On Tue, Apr 18, 2017 at 04:19:44PM +0300, Slawa Olhovchenkov wrote:
> Today I am got this issuse on all 3 haproxy different hosts
> simultaneously (about 07:38:57 UTC I am got 'kernel: sonewconn: pcb
> 0xfffff80040f781d0: Listen queue overflow: 1537 already in queue
> awaiting acceptance (564 occurrences)').
OK so you're one of those who got this as well! Cool! (not for you I
know). Till now we only got a few reports from other users who started
to meet the issue after upgrading from FBSD 10 to 11, and all of them
die at the same time. It was 09:38 in our last "prediction" and reported
as such by another person, so I think it was local time probably on UTC+2.

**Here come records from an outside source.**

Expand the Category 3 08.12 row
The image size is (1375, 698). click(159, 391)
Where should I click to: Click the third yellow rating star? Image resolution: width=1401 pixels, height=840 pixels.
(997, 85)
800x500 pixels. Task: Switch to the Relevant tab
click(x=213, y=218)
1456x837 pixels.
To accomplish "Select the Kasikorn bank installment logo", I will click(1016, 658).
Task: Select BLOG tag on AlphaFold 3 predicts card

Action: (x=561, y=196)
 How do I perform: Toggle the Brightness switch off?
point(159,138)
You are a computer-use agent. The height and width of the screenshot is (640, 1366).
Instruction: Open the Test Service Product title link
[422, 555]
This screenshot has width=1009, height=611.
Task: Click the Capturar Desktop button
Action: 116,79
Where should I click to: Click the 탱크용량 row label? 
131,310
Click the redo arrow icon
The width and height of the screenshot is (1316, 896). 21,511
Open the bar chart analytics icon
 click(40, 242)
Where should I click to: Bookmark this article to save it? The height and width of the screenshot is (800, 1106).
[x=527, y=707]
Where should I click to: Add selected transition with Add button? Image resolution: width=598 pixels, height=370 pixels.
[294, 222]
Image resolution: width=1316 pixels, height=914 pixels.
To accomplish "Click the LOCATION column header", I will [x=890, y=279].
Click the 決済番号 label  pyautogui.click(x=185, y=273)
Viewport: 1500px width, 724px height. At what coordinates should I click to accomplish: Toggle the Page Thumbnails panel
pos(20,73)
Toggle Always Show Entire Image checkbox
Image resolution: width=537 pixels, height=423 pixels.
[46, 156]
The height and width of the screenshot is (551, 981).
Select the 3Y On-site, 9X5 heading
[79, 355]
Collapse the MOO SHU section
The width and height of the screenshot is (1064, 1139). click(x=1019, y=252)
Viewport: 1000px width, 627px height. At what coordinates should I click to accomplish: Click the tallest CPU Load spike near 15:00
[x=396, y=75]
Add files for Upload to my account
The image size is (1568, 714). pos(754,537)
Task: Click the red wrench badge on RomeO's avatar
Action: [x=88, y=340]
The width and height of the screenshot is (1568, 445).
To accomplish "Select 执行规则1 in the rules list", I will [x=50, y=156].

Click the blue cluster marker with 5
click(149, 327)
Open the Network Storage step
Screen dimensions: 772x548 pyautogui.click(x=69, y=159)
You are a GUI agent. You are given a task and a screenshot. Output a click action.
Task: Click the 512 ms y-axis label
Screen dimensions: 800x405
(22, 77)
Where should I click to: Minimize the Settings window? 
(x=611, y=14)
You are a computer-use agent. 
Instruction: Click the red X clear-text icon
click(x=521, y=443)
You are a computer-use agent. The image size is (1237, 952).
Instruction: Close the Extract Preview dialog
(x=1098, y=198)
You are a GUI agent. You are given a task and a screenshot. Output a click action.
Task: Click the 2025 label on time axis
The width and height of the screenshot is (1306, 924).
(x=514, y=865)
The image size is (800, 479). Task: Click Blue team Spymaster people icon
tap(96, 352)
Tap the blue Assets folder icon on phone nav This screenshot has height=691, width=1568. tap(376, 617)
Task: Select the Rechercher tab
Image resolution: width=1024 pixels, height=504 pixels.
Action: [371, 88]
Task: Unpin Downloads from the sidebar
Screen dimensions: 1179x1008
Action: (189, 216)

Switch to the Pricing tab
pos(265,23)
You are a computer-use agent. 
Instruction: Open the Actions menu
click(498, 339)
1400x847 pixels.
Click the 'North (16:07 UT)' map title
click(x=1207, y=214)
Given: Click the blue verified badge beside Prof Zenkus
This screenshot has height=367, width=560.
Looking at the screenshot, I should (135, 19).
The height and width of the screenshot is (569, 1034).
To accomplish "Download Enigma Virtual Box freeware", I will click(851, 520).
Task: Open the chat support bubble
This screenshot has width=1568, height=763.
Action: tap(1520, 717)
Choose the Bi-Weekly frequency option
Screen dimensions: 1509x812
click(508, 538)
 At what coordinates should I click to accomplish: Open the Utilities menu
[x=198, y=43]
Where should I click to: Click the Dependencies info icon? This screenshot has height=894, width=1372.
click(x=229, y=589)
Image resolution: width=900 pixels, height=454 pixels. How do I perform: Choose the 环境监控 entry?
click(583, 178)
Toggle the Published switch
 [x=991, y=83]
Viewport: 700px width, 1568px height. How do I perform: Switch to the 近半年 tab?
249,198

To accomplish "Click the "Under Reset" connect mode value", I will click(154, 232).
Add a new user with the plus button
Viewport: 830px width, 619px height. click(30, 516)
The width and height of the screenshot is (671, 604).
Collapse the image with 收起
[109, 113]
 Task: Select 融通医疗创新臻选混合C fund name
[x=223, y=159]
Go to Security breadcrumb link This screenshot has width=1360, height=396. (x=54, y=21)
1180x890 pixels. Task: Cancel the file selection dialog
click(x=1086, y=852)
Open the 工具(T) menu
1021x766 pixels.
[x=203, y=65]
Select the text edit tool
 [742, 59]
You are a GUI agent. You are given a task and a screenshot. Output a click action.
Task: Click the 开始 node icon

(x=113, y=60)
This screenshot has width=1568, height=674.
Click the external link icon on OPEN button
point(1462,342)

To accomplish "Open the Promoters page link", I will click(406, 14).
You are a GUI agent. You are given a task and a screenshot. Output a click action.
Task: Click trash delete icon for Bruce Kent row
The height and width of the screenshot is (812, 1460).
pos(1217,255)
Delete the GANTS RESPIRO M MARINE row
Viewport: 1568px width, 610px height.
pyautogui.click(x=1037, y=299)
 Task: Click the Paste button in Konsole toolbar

> 2017-04-18 07:38:57 UTC = 1492501137 unix time.
> 1492501137 unix time = 1640 now_ms, i.e. issues cused around now_ms
> wraps.
In fact it's -2147482008 ms, 1640 is if you round it to 31 bits, but
anyway I get your point and we see the relation with the wrapping that
we imagined but still couldn't catch.
> Track down by dtrace show negative timeout.tv_sec/timeout.tv_nsec.
Nice! All truss outputs we got so far were truncated to 3 args so we
could never see the contents of the timeout field.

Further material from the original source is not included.